New York’s Three Primaries Cost Counties, Confuse Voters

 

New York State held a primary on Tuesday — not for the first time in 2012, and not for the last.

Bizarre as it sounds, New York is conducting three separate primary elections this year: for president in April, for Congress in June, and for state and local offices in September.

The spring, summer and fall contests have irked election administrators, who say multiple primaries are confusing to voters and wasteful to the local governments that must administer them. “This is definitely the worst it’s ever been,” said Onondaga County Election Commissioner Helen Kiggins Walsh, in an interview with WRVO Public Media in Syracuse. “We’ve never had a situation where they've separated the ballot and we've had different primaries. This is just insane.”

The election administration costs are borne by the counties, which were caught off guard by the requirement that they stage the same event three different times. “It will strain the budget,” said St. Lawrence County Elections Commissioner Jennie Bacon in an interview with North Country Now. “We didn’t plan for a third primary when we were planning our budget. Nobody did.”

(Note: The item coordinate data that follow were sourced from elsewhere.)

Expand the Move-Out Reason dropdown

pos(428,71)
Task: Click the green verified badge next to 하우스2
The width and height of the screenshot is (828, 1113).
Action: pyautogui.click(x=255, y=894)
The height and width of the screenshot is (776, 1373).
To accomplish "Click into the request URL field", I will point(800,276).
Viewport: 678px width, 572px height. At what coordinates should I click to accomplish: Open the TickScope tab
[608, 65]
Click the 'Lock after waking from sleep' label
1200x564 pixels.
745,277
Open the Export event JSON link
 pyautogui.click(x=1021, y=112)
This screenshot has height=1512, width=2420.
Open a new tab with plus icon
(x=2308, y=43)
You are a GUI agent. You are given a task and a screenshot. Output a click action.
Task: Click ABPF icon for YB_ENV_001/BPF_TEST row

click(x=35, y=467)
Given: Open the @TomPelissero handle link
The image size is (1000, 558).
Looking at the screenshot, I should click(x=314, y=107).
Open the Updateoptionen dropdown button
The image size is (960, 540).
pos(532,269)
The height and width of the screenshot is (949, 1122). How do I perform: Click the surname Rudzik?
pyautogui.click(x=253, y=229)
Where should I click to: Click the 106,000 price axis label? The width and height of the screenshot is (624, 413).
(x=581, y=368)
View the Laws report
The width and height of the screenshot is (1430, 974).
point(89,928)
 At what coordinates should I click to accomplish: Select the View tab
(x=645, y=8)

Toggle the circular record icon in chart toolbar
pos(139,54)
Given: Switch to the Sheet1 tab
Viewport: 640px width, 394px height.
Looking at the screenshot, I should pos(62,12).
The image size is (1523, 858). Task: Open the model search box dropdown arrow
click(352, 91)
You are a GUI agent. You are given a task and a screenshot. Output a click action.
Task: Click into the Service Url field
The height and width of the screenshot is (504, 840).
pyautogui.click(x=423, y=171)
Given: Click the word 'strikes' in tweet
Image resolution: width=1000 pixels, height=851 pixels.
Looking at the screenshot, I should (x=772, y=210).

In point of fact, presidential primaries traditionally have been separate from the others. But the stand-alone congressional primary was due largely to the federal MOVE Act of 2009, which provides protections for the votes of military personnel and citizens living overseas. The act requires federal primaries to be held at least 80 days before the general election.

To try and avoid the expense of multiple primaries, Assembly Speaker Sheldon Silver sponsored a bill earlier this year to consolidate the state and local primaries with the June congressional primary. Silver estimated that this would save local governments about $50 million. The bill passed the Assembly, but the Senate failed to act on the measure. This left the state and local primary in September. Without action by the legislature, there will be three different primaries again in 2016.

One predictable consequence of the multiple primaries has been low turnout. Veteran Harlem Congressman Charles Rangel won renomination Tuesday in a contest that was hotly contested but drew only 12 percent of registered Democrats to the polls. Republicans held a primary for the U.S. Senate that attracted only five percent of eligible voters.